The InterMine gene set enrichment tool looks for annotations to a set of genes that occur more than would be expected by chance, given a background population of annotations. The hypergeometric distribution is used to calculate a P-value for each annotation and a choice of correction methods for multiple testing (Bonferonni, Holm-Bonferonni and Benjamini Hochberg) are available (Smith et al. 2012; Kalderimis et al. 2014).

InterMine provides Gene Ontology enrichment statistics as well as enrichment statistics for other annotation types including protein domains, pathways, human diseases, mammalian phenotypes and publications. The default background population is all genes in the genome with the specified annotation type. However, the background population can be changed by specifying another list. More information can be found in the online documentation.
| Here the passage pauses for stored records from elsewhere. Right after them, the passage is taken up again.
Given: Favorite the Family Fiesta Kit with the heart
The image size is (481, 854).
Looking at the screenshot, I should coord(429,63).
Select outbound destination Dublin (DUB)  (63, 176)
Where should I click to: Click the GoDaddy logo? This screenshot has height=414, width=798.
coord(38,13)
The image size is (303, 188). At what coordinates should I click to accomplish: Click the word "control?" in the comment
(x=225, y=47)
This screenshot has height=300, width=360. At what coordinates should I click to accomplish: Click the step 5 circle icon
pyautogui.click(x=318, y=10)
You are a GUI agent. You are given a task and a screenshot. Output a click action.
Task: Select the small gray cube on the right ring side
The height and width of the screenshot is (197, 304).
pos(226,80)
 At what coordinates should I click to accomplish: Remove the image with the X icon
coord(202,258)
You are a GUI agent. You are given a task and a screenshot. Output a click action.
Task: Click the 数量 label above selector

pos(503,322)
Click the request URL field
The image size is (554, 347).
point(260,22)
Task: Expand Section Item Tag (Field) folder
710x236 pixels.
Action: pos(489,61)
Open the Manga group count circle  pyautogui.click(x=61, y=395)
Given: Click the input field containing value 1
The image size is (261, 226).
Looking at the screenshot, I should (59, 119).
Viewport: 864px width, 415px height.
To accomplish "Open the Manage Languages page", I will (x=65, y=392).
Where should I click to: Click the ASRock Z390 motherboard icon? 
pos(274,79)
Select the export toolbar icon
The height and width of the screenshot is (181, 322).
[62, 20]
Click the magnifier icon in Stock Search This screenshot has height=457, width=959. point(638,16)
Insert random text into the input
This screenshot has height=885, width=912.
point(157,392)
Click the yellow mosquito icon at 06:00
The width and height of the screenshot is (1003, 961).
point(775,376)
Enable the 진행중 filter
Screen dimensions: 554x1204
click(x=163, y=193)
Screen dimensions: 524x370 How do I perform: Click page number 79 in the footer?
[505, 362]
## Goal for this exercise¶

1. Use InterMine's enrichment widgets on the HumanMine public list PL_GenomicsEngland_GenePanel%:Genetic_Epilepsy_Syndromes to see if the list is enriched for any GO Terms.
2. Visualise the results using the GeneAnswers class.

### Setup¶

Let's start by initialising InterMineR and choosing which InterMine we'll be running queries against:

In [1]:
#Begin by activating the InterMineR library:
library(InterMineR)


We want to query human data - so let's look and see what InterMines are available:

In [2]:
listMines()

BMAP
'https://bmap.jgi.doe.gov/bmapmine/'
BeanMine
'https://mines.legumeinfo.org/beanmine'
BovineMine
'http://genomes.missouri.edu/bovinemine'
CHOmine
'https://chomine.boku.ac.at/chomine'
ChickpeaMine
'https://mines.legumeinfo.org/chickpeamine'
CowpeaMine
'https://mines.legumeinfo.org/cowpeamine'
FlyMine
'http://www.flymine.org/flymine'
GrapeMine
'http://urgi.versailles.inra.fr/GrapeMine'
HumanMine
'http://www.humanmine.org/humanmine'
HymenopteraMine
'http://hymenopteragenome.org/hymenopteramine'
IndigoMine
'http://www.cbrc.kaust.edu.sa/indigo'
LegumeMine
'https://mines.legumeinfo.org/legumemine'
MaizeMine
'http://maizemine.rnet.missouri.edu:8080/maizemine'
MedicMine
'http://medicmine.jcvi.org/medicmine'
MitoMiner
'http://mitominer.mrc-mbu.cam.ac.uk/release-4.0'
ModMine
'http://intermine.modencode.org/release-33'
MouseMine
'http://www.mousemine.org/mousemine'
OakMine
'https://urgi.versailles.inra.fr/OakMine_PM1N'
PeanutMine
'https://mines.legumeinfo.org/peanutmine'
PhytoMine
'https://phytozome.jgi.doe.gov/phytomine/'
PlanMine
'http://planmine.mpi-cbg.de/planmine'
RatMine
'http://ratmine.mcw.edu/ratmine'
RepetDB
'http://urgi.versailles.inra.fr/repetdb'
SoyMine
'https://mines.legumeinfo.org/soymine'
TargetMine
'https://targetmine.mizuguchilab.org/targetmine'
ThaleMine
'https://apps.araport.org/thalemine'
WheatMine
'https://urgi.versailles.inra.fr/WheatMine'
WormMine
'http://intermine.wormbase.org/tools/wormmine/'
XenMine
'http://www.xenmine.org/xenmine'
YeastMine
'https://yeastmine.yeastgenome.org/yeastmine'
ZebrafishMine
'http://zebrafishmine.org'

Okay, let's select HumanMine from this list:

In [3]:
humanMine <- listMines()["HumanMine"] #select humanmine
humanMine #print out the value to see what's inside

HumanMine: 'http://www.humanmine.org/humanmine'

And now we need to tell InterMineR to query HumanMine specifically:

In [4]:
im <- initInterMine(mine=humanMine)


## Getting started with Enrichment¶

Performing enrichment analysis with InterMineR is preceded by two steps:

1. Get the enrichment widget name which indicates the annotation types that you want to investigate for enrichment (e.g. Gene Ontology Terms, protein domains, KEGG and Reactome Pathways, human diseases, mammalian phenotypes and publications).
2. Retrieve the list of bioentities of interest (Genes, Proteins, SNPs, etc.) for which the analysis will be performed.
In [5]:
# First, we'll retrieve the widgets available from HumanMine. This will tell us what types of enrichment are available.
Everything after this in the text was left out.